▶ _Task to complete_:
Retype the items below without any change, starting at the line that contains "The width and height of the screenshot is (777, 423)." and ending at the line that contains "click(x=560, y=581)", both included.

▶

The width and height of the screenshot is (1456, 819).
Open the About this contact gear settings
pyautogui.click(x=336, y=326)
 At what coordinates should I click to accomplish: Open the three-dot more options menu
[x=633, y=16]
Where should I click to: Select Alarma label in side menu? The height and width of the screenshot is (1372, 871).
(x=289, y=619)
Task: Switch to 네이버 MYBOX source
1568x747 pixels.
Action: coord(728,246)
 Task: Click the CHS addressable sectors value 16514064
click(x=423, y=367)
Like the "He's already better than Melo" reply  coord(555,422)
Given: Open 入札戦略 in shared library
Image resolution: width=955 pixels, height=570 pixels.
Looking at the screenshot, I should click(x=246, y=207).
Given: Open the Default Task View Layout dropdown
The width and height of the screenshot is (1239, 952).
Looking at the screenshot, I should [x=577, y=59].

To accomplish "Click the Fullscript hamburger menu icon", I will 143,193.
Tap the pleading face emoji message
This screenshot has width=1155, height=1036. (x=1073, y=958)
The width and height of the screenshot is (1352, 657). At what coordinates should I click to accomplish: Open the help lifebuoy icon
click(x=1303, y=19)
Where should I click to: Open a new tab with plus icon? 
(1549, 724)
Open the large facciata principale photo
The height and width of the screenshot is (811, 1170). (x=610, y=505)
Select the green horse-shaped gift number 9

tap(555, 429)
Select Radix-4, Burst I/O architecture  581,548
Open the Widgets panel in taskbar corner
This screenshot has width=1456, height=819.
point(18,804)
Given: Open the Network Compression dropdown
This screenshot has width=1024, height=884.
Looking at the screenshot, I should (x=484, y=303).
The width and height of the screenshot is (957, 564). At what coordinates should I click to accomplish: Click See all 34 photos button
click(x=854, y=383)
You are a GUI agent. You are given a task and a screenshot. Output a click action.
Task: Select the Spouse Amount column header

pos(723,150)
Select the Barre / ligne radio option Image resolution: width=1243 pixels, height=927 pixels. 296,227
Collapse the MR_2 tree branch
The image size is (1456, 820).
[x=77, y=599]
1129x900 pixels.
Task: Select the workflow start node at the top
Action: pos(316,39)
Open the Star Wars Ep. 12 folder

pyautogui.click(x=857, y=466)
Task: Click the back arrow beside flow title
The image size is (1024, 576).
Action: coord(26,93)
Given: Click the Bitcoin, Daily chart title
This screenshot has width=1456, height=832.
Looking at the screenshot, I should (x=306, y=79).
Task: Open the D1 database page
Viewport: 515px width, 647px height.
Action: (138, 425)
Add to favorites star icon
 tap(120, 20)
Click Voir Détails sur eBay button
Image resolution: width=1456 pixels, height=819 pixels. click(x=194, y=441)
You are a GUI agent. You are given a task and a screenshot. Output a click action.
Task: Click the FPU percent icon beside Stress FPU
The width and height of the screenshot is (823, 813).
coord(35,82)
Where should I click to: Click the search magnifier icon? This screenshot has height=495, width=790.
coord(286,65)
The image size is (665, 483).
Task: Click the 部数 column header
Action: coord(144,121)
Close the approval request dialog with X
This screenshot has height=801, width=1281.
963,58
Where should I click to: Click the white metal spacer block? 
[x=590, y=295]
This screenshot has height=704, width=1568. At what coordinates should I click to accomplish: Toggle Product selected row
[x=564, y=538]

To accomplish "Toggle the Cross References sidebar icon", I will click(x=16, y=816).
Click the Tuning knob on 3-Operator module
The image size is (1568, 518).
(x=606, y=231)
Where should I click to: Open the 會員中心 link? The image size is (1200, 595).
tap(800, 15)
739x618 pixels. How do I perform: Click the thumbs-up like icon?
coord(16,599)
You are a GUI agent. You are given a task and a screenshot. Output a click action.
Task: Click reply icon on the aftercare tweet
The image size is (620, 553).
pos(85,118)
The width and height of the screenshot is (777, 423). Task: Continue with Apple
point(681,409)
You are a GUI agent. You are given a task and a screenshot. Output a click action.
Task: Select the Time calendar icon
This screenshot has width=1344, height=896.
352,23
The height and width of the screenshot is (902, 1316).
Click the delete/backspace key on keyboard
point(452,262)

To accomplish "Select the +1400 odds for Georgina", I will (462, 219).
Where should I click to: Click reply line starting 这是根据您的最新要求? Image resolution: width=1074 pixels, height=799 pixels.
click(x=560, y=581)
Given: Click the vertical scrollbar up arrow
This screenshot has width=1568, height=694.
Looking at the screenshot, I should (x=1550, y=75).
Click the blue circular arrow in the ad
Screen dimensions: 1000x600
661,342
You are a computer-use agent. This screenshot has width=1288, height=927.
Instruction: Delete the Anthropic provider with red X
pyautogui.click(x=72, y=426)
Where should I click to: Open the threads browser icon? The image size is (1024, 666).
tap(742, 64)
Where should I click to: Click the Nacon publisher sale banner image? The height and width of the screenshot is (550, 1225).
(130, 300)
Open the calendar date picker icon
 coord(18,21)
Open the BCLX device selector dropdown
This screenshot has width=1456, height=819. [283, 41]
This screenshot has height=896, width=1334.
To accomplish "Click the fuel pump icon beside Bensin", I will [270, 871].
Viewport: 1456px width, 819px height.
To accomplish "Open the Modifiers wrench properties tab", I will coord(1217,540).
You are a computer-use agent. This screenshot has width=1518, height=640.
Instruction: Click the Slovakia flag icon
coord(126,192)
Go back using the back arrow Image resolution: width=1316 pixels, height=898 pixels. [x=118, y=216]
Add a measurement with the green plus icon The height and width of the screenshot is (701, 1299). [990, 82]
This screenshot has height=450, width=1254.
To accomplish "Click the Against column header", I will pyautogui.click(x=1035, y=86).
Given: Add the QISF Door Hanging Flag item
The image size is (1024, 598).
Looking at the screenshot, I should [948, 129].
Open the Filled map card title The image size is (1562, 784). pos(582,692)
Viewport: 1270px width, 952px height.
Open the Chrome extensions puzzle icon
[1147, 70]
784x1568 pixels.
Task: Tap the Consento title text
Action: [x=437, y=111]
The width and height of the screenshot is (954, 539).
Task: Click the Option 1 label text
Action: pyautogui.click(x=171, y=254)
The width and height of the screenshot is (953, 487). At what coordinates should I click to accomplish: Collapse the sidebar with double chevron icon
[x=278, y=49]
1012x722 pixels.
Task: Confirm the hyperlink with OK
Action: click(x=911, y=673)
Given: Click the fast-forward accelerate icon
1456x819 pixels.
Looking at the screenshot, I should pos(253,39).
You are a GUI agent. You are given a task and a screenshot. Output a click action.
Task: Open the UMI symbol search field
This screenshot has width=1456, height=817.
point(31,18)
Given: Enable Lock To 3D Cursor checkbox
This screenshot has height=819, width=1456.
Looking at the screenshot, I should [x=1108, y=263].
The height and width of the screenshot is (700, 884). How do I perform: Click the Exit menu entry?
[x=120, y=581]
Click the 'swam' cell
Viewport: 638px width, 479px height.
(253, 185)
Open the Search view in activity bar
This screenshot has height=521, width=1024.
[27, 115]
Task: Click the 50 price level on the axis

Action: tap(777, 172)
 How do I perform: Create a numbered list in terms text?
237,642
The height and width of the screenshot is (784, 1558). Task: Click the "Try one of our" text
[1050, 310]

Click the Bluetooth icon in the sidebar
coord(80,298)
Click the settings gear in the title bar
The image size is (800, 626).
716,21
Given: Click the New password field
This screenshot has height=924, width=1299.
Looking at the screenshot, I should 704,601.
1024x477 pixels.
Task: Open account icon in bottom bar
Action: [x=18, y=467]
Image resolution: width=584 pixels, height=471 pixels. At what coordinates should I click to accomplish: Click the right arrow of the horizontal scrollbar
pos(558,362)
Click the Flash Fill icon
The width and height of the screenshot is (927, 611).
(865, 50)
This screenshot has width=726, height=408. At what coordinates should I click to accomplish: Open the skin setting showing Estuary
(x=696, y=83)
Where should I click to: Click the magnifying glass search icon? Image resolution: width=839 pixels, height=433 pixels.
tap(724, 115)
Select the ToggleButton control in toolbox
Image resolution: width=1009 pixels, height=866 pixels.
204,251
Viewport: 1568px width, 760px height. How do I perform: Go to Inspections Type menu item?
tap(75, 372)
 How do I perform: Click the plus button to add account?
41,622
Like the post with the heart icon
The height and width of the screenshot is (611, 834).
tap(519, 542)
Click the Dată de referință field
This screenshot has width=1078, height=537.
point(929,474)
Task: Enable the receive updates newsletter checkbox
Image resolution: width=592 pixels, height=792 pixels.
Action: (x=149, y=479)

◀

▶ _The answer_:
The width and height of the screenshot is (777, 423). Task: Continue with Apple
point(681,409)
You are a GUI agent. You are given a task and a screenshot. Output a click action.
Task: Select the Time calendar icon
This screenshot has width=1344, height=896.
352,23
The height and width of the screenshot is (902, 1316).
Click the delete/backspace key on keyboard
point(452,262)

To accomplish "Select the +1400 odds for Georgina", I will (462, 219).
Where should I click to: Click reply line starting 这是根据您的最新要求? Image resolution: width=1074 pixels, height=799 pixels.
click(x=560, y=581)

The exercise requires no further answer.